Marina, San Paolo in vendita

Dopo l’annuncio del ministro Pinotti torna d’attualità il caso delle dismissioni. Ma a Taranto la vera incognita è l’Aeronautica


TARANTO – C’è anche Taranto, naturalmente, nella lista che comprende i beni della Difesa destinati alla vendita, nell’ambito della spending review con le stellette. Nell’elenco di cui ha parlato il ministro della Difesa Roberta Pinotti, infatti, campeggiano l’isola di San Paolo, che la Marina Militare ha già da tempo dichiarato ‘dismissibile’ e l’ex stazione radio della Marina ubicata a Monteparano.
L’elenco comprende anche l’ex stazione dei Carabinieri di Taranto 2 – ma questo sito è compreso nella cessione dei beni al Comune come gli ex Baraccamenti cattolica e le case di via Di Palma e via Cuniberti. Un punto interrogativo riguarda il comprensorio dell’Aeronautica Militare: tutto è legato all’eventuale trasferimento del centro di formazione dei volontari a Caserta, come già aveva anticipato Buonasera Taranto.

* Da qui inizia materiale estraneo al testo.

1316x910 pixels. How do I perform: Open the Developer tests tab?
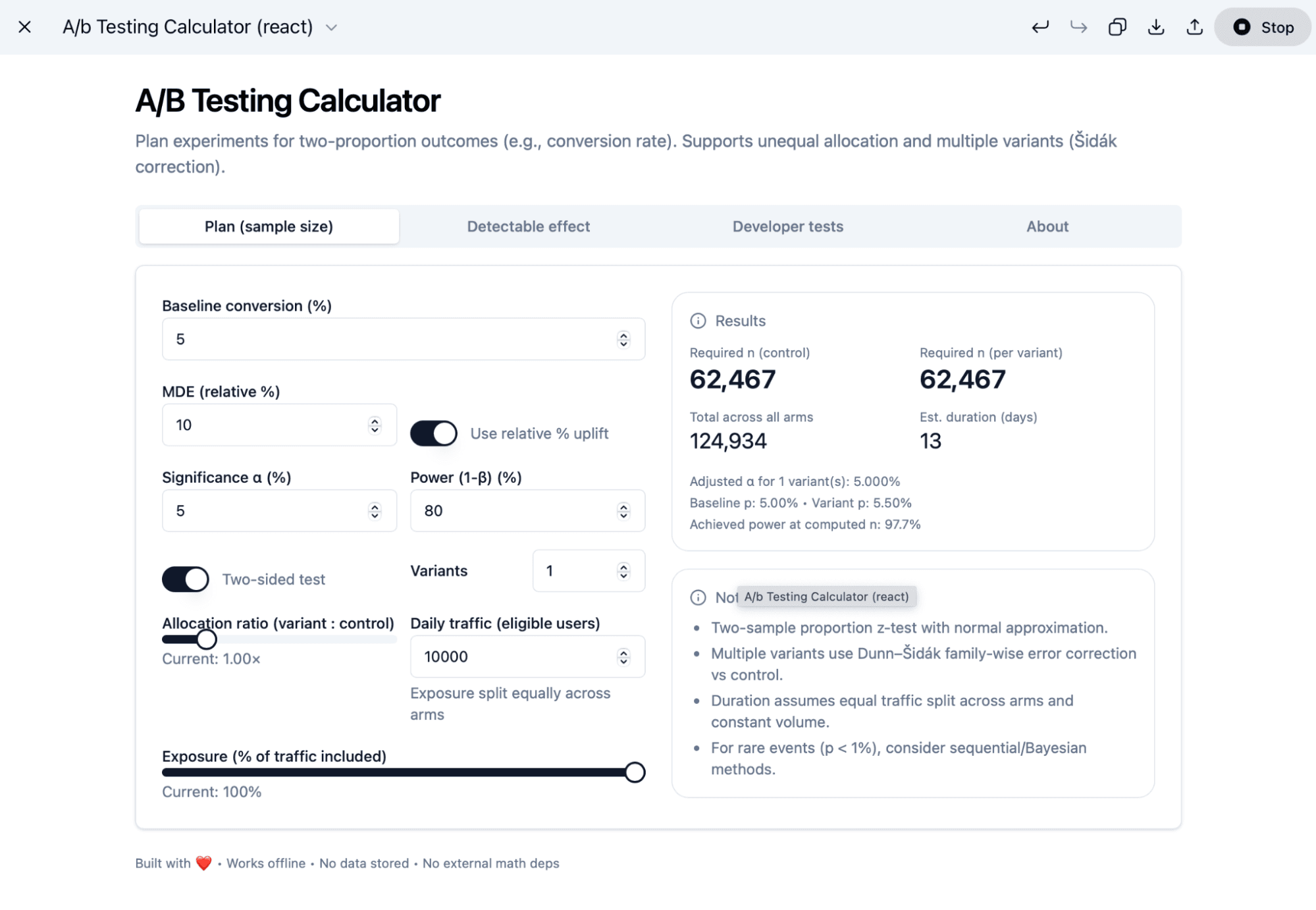pos(787,226)
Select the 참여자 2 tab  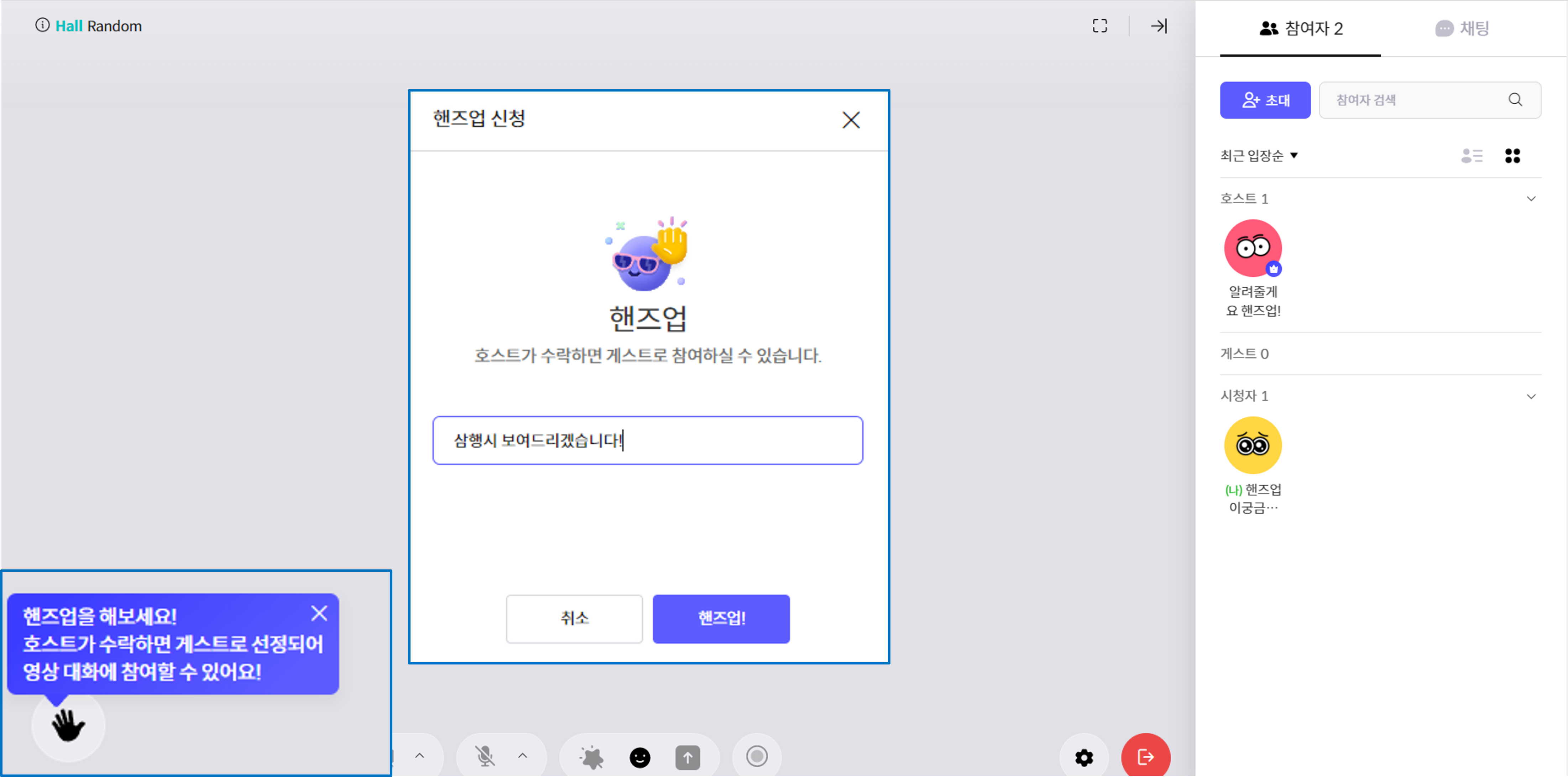coord(1301,28)

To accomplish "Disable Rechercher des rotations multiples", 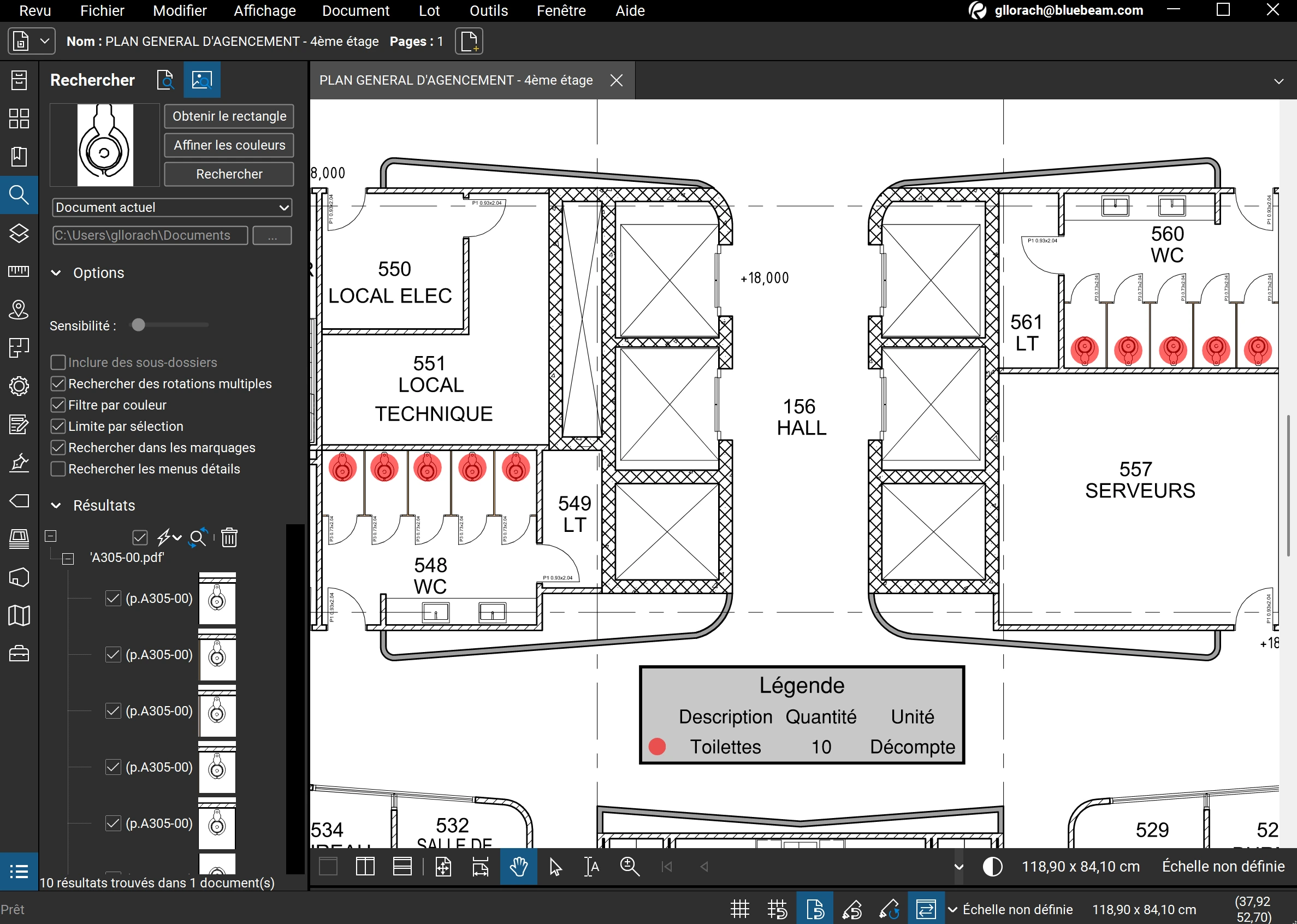I will pyautogui.click(x=58, y=384).
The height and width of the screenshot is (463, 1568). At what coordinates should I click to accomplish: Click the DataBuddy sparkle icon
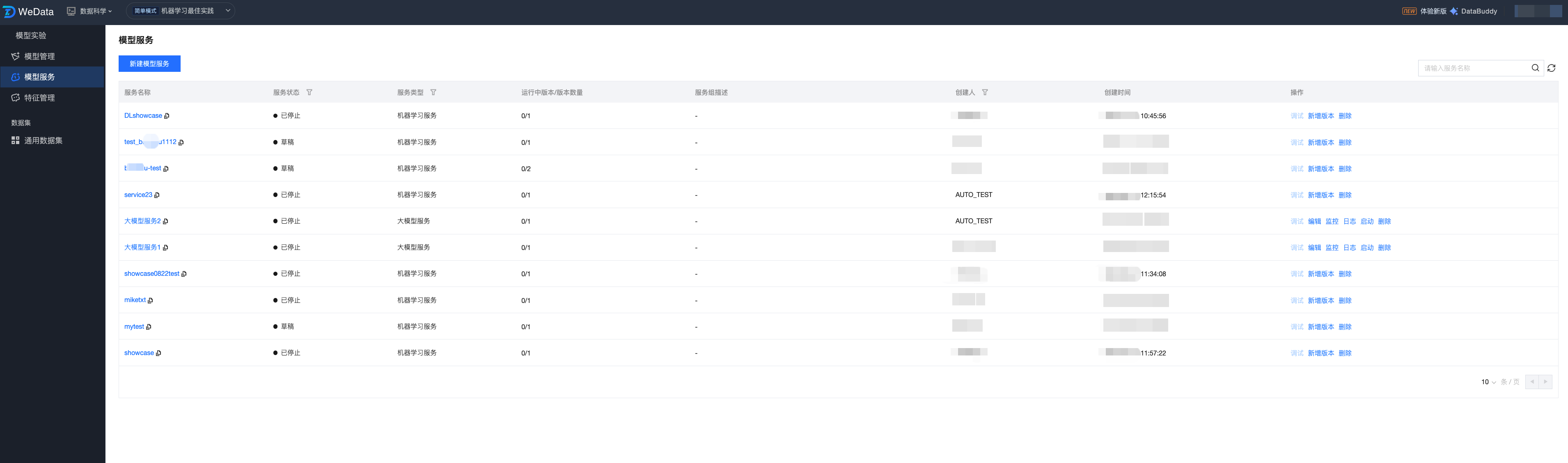1453,11
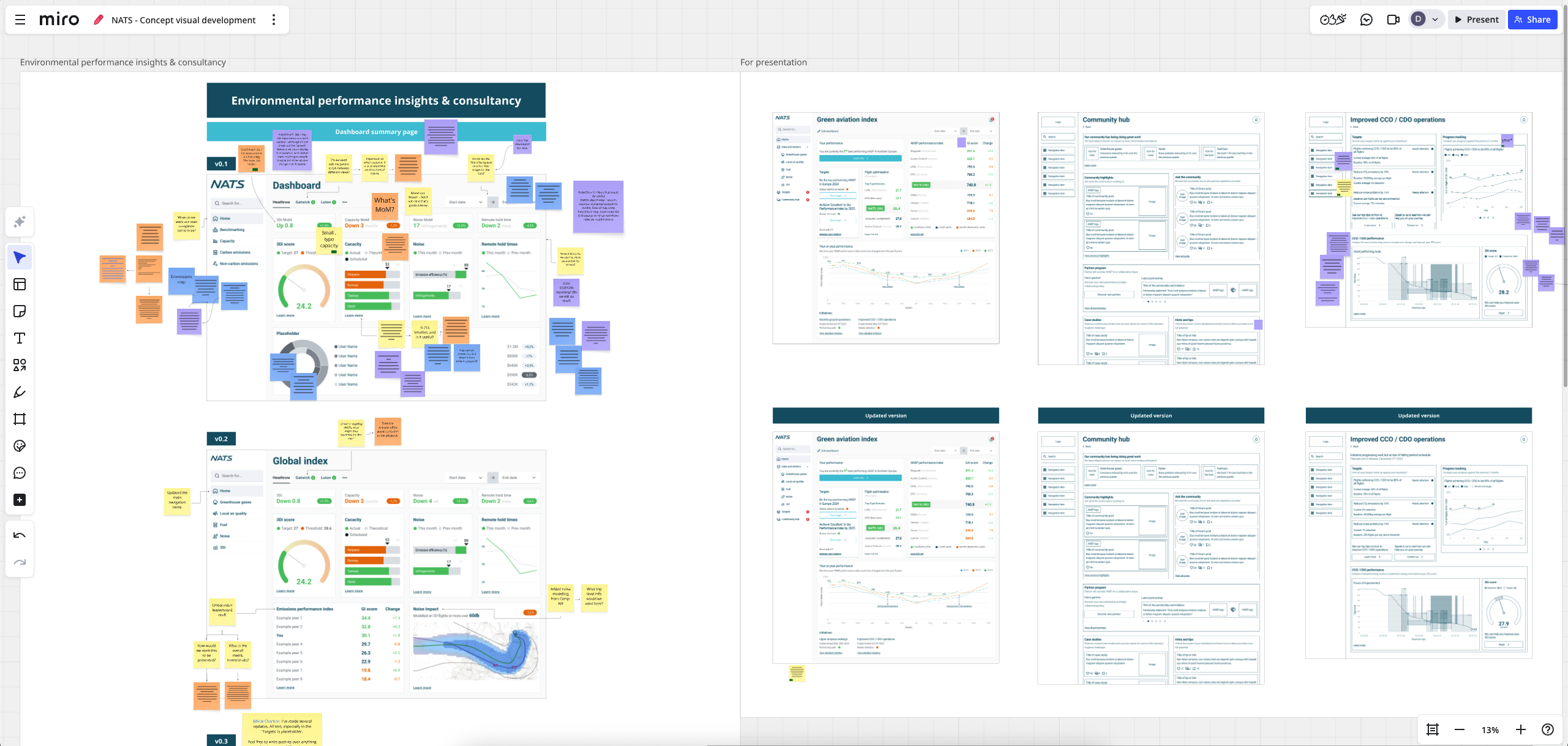Click the Present button
This screenshot has height=746, width=1568.
pos(1476,19)
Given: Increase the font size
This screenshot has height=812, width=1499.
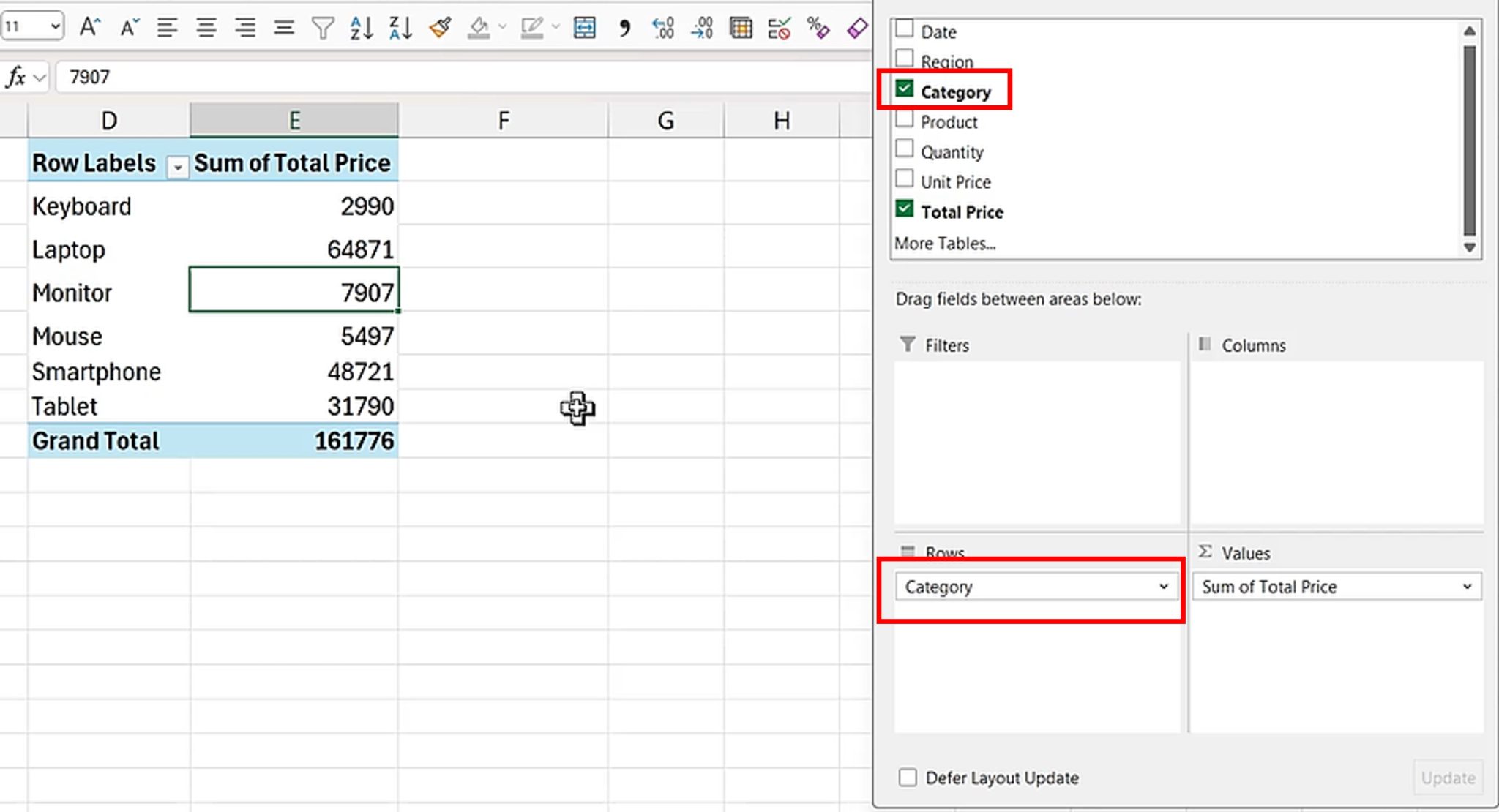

L’Aeronautica, che proprio quest’anno celebrerà il centenario della sua presenza a Taranto, resterà qui con un proprio presidio o no? Questo il vero nodo.
Tornando alla Marina, quello dell’isola di San Paolo, importante e storico presidio dove ‘riposa’ il generale napoleonico Laclos, autore del celebre romanzo “Le relazioni pericolose”, è certamente il capitolo più intrigante del libro delle dismissioni. Nel recente passato si sono manifestate diverse ipotesi, andate a sbattere su difficoltà logistiche che potrebbero essere superare puntando sull’aspetto naturalistico dell’area. Pinotti, da parte sua, è appena tornata da New Delhi e oggi è a Berlino, dove incontrerà la sua omologa tedesca, Ursula von der Leyen. Alle spalle, due anni in cui – sul caso marò – “sono stati fatti tanti errori, dalle regole di ingaggio alla mancanza di una chiara strategia. Ma ora non è utile concentrarsi su questo, serve grande unità nazionale”, ha detto il ministro intervistata da Maria Latella su Sky Tg24, ribadendo con forza che Latorre e Girone “non possono essere giudicati in India” e auspicando la “solidarietà della comunità internazionale”. Sulla spending review, una cura dimagrante è già stata avviata dal precedente governo, per ridurre da “190mila a 150mila i militari di Aeronautica, Marina, Esercito da qui al 2024”, ha ricordato il ministro, assicurando che “già nei prossimi anni scenderemo a 170mila”. Le unità del personale civile passeranno da 30 a 20mila. Saranno chiuse 385 caserme e presidi militari e “entro un mese” Pinotti conta di presentate in Consiglio un provvedimento ad hoc per definire una task force che “metta in fila Difesa, Demanio, enti locali” e si occupi della vendita dei beni. In fatto di tagli, il capitolo più spinoso si chiama F-35, “i cacciabombardieri nemico per eccellenza nell’immaginario comune”. Pinotti ha ribadito l’impegno a “ripensare, ridurre e rivedere” e ha detto che “è lecito immaginare una razionalizzazione” anche degli F-35.